▶ [Assignment]: Using the listing below, give again exactly the lines from the line with "Toggle the Android CPE campaign switch" to the line with "Image resolution: width=543", inclusive, without the pictures.

(Stored data)

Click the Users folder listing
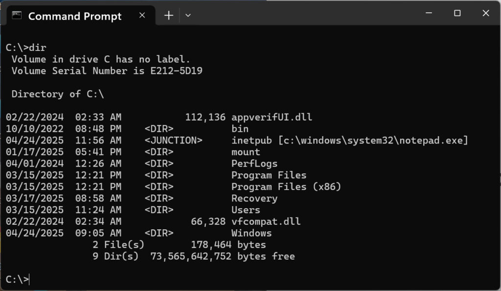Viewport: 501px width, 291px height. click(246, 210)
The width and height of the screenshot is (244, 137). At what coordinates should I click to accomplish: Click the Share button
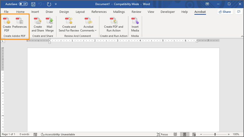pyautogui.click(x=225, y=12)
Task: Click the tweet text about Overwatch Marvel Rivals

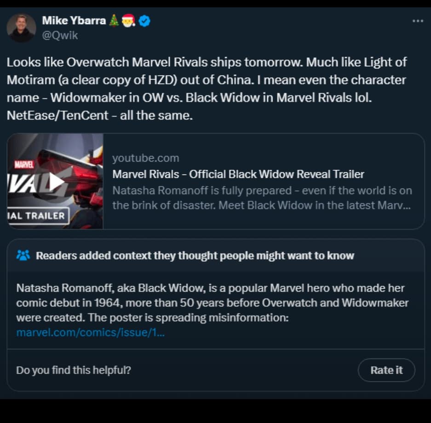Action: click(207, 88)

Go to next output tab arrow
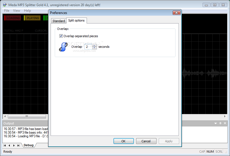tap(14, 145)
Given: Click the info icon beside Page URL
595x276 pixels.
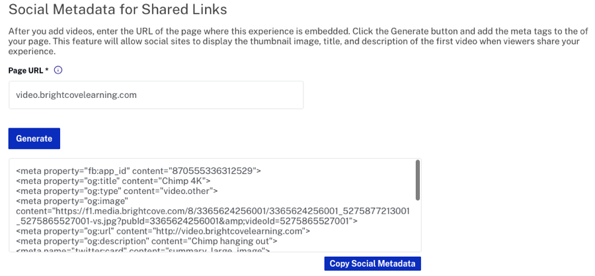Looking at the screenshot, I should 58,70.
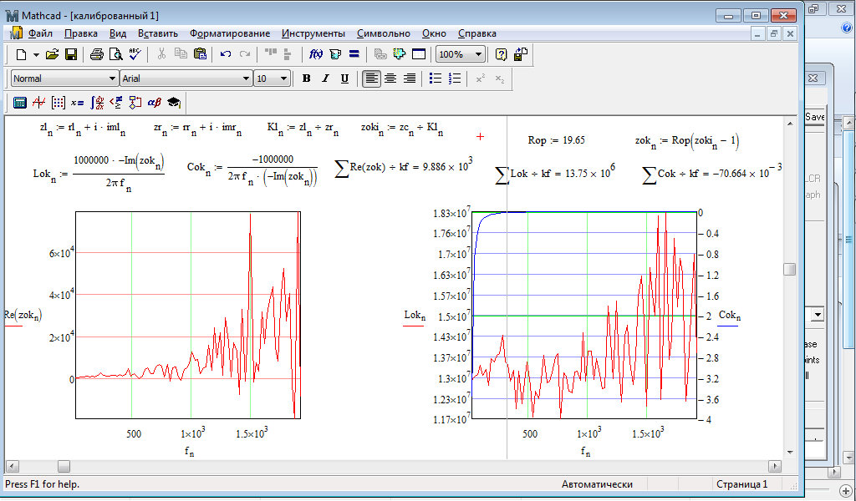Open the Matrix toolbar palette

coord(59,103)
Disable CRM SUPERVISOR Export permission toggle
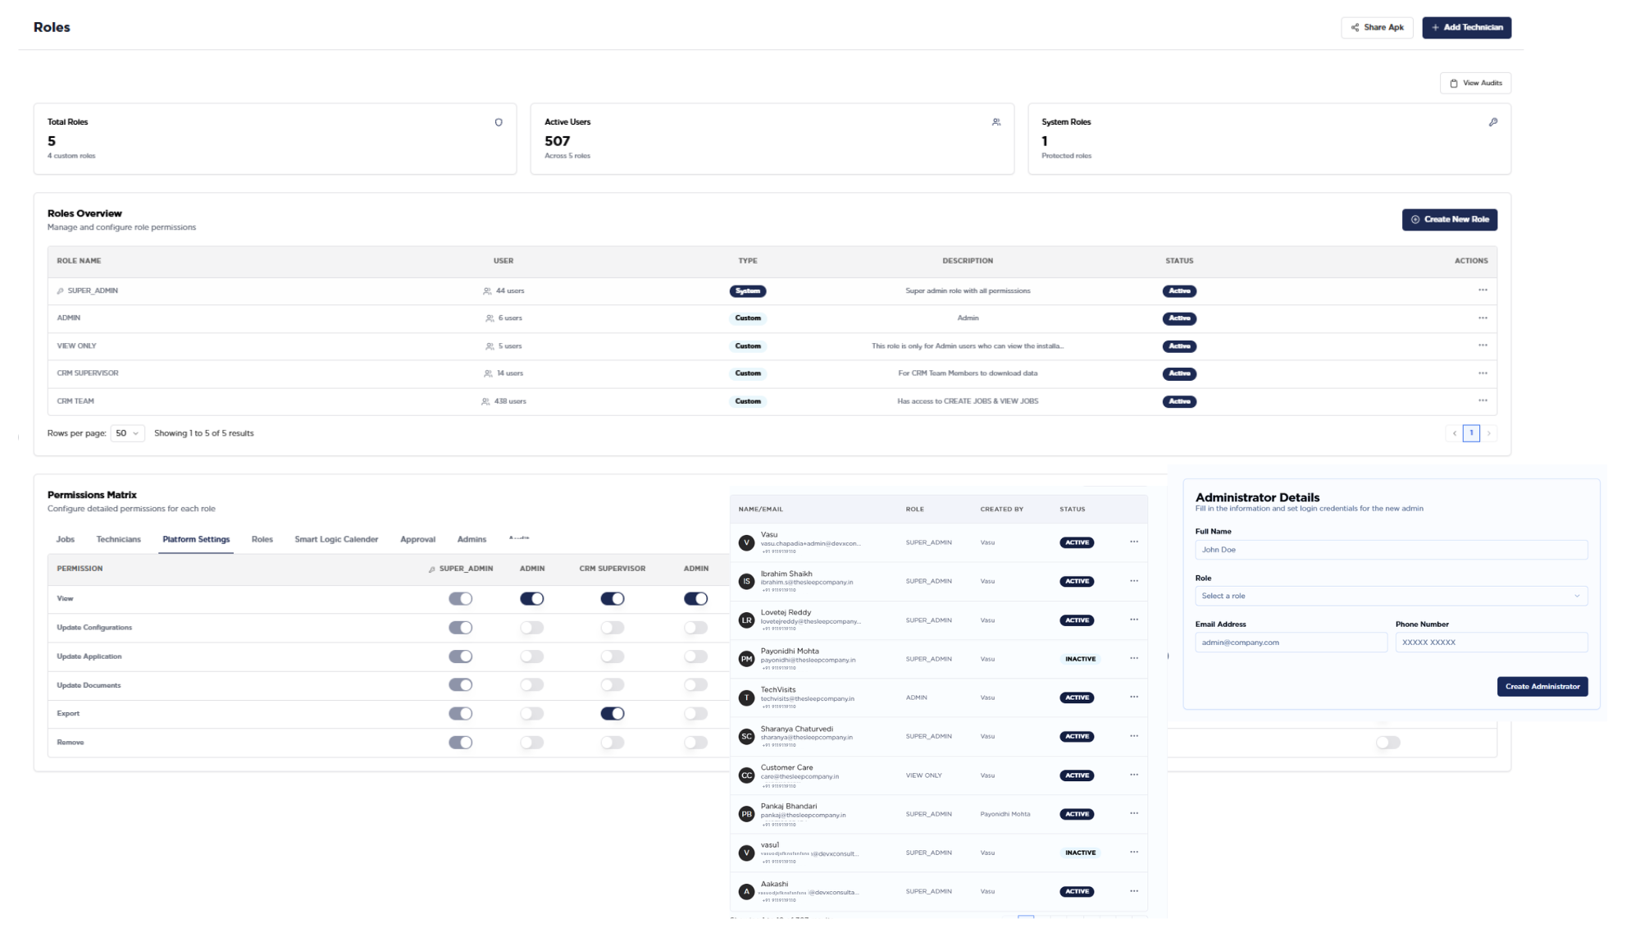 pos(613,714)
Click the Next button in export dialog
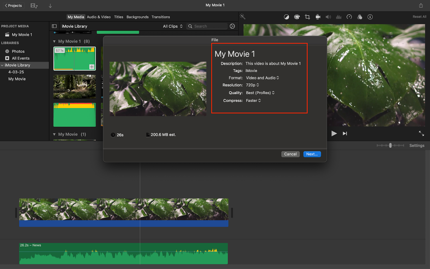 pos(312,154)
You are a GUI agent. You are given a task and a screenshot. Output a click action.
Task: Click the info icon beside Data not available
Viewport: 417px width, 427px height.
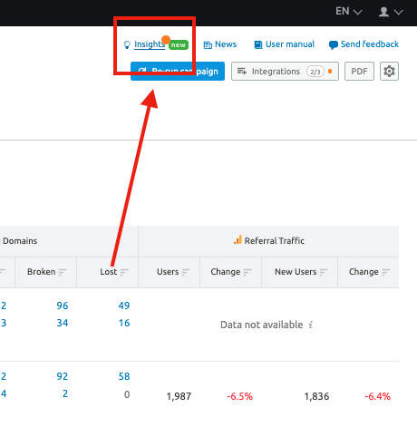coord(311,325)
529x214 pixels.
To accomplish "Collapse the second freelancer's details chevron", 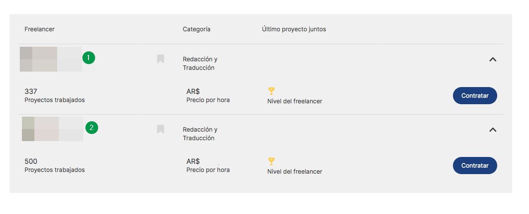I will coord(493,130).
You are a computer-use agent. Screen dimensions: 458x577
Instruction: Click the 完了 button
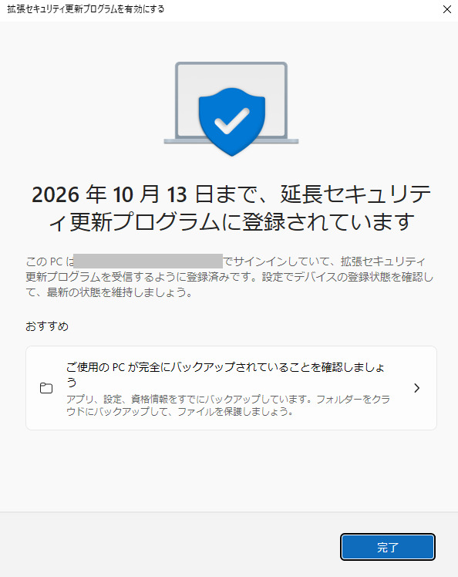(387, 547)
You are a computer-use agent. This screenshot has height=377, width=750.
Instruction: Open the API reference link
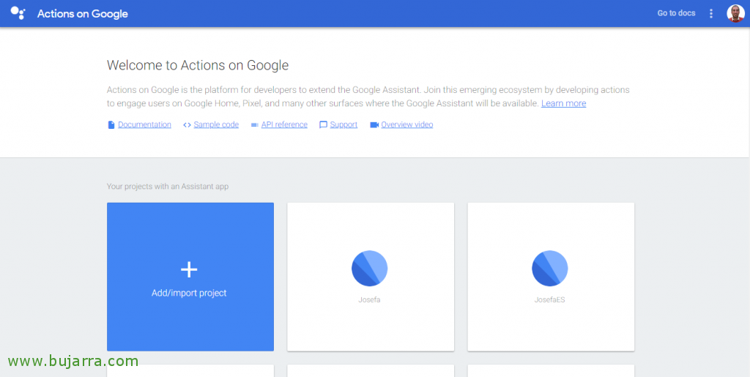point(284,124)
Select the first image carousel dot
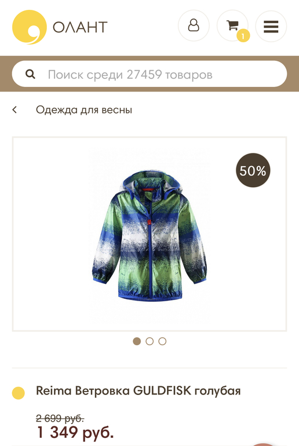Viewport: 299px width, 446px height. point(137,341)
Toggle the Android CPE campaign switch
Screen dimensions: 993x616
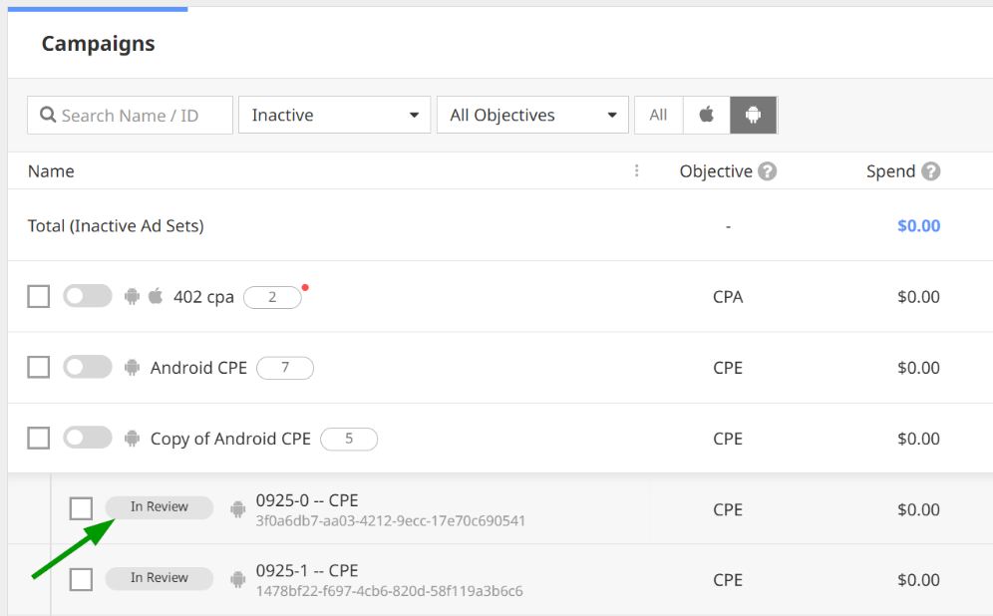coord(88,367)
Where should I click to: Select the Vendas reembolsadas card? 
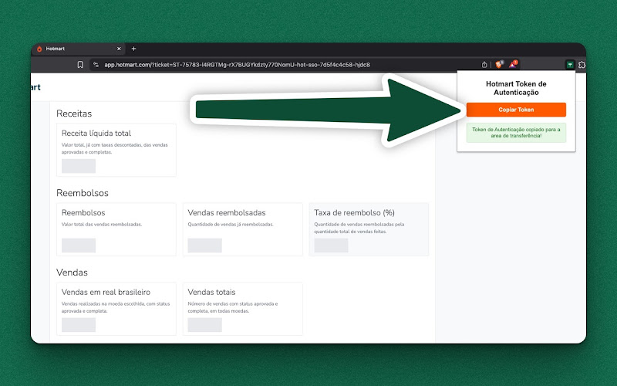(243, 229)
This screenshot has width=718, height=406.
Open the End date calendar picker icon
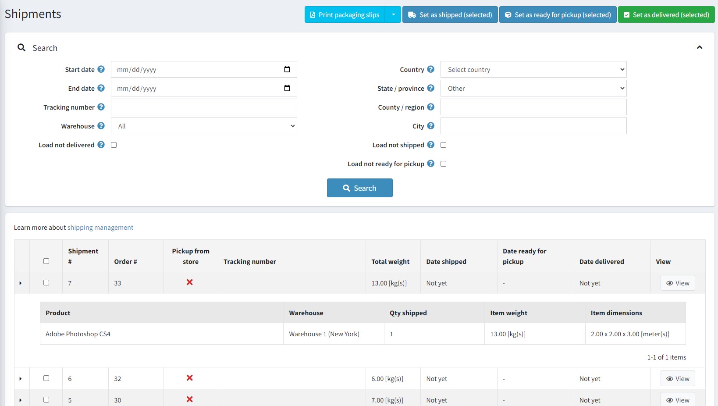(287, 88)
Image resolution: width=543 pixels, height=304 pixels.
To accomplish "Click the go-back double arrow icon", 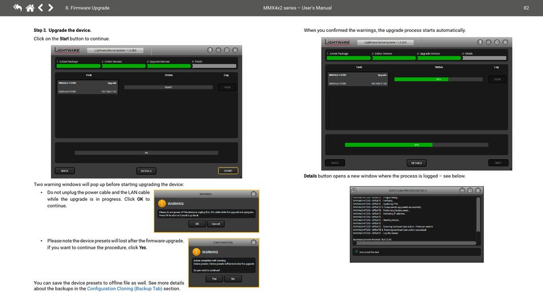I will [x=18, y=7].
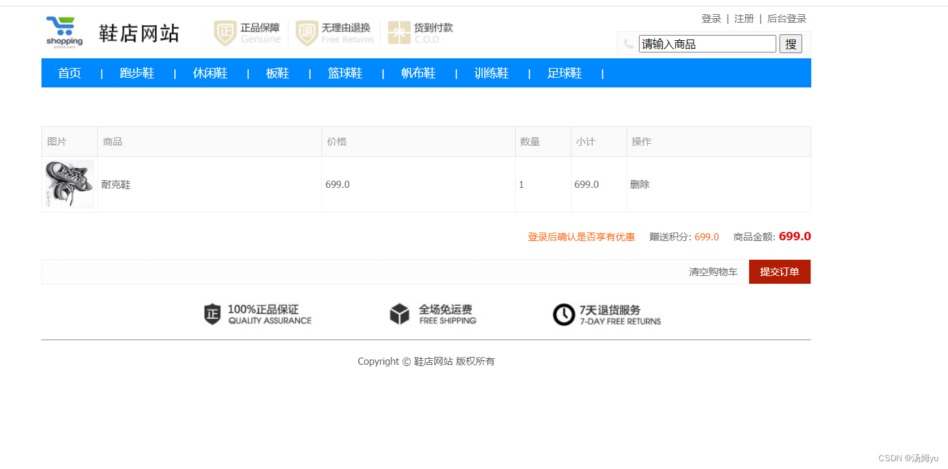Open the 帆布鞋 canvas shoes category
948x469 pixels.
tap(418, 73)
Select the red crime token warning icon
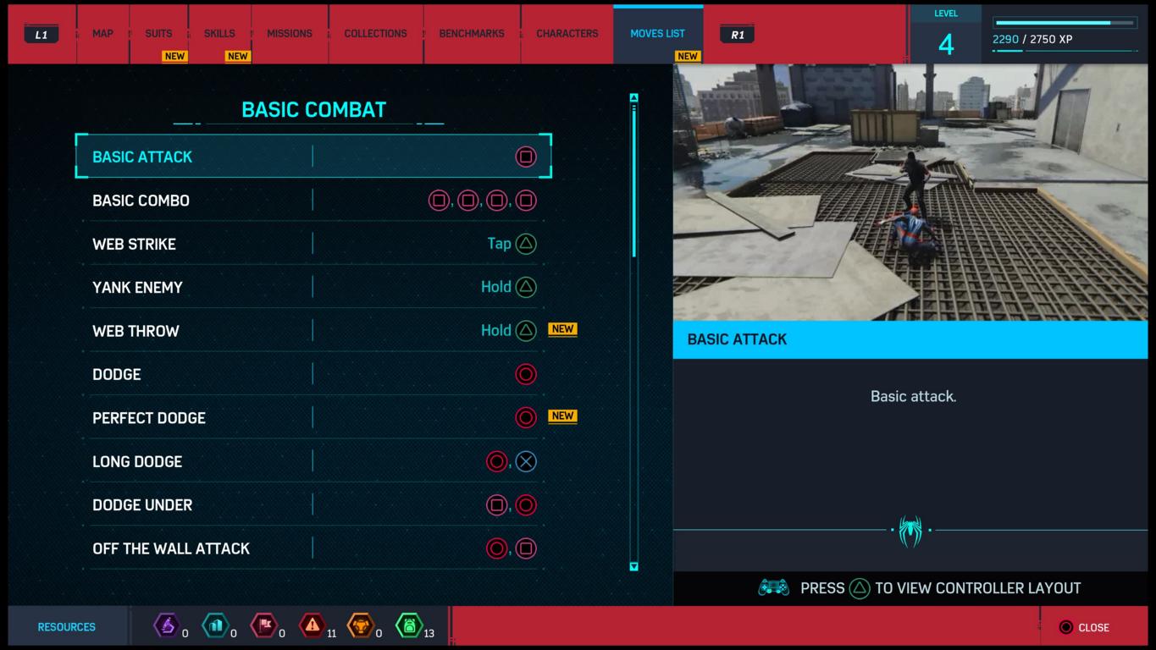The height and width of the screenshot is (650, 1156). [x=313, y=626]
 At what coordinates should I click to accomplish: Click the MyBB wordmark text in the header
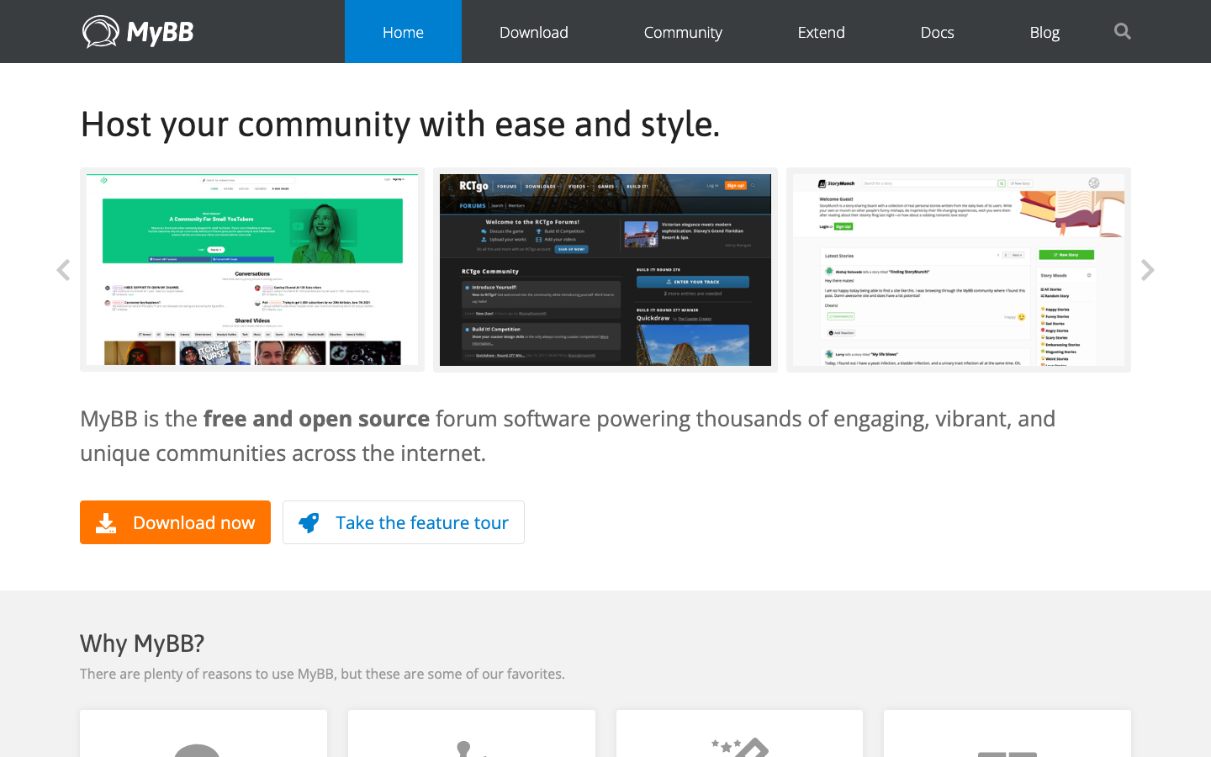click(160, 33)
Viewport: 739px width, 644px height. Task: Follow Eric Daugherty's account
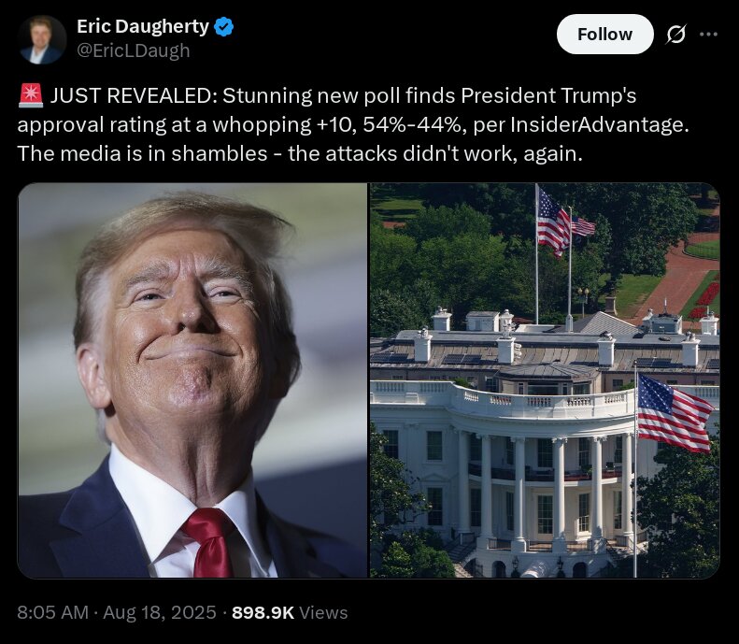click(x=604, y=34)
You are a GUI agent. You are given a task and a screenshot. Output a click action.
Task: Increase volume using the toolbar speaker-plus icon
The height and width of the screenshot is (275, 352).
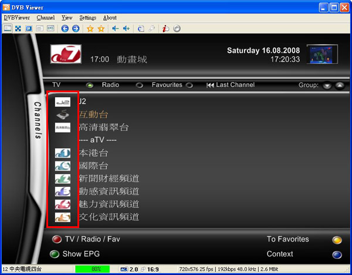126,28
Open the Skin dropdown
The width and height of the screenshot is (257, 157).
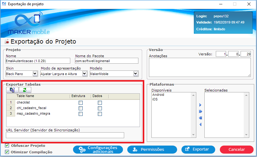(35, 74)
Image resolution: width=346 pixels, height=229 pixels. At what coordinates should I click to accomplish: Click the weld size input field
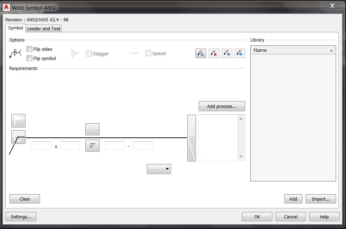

(End Stored data)

▶ [Response for this exercise]:
Toggle the Android CPE campaign switch
Screen dimensions: 993x616
coord(88,367)
Where should I click to: Select the Vendas reembolsadas card? 
(243, 229)
This screenshot has width=718, height=406.
Open the End date calendar picker icon
(287, 88)
Image resolution: width=543 pixels, height=304 pixels.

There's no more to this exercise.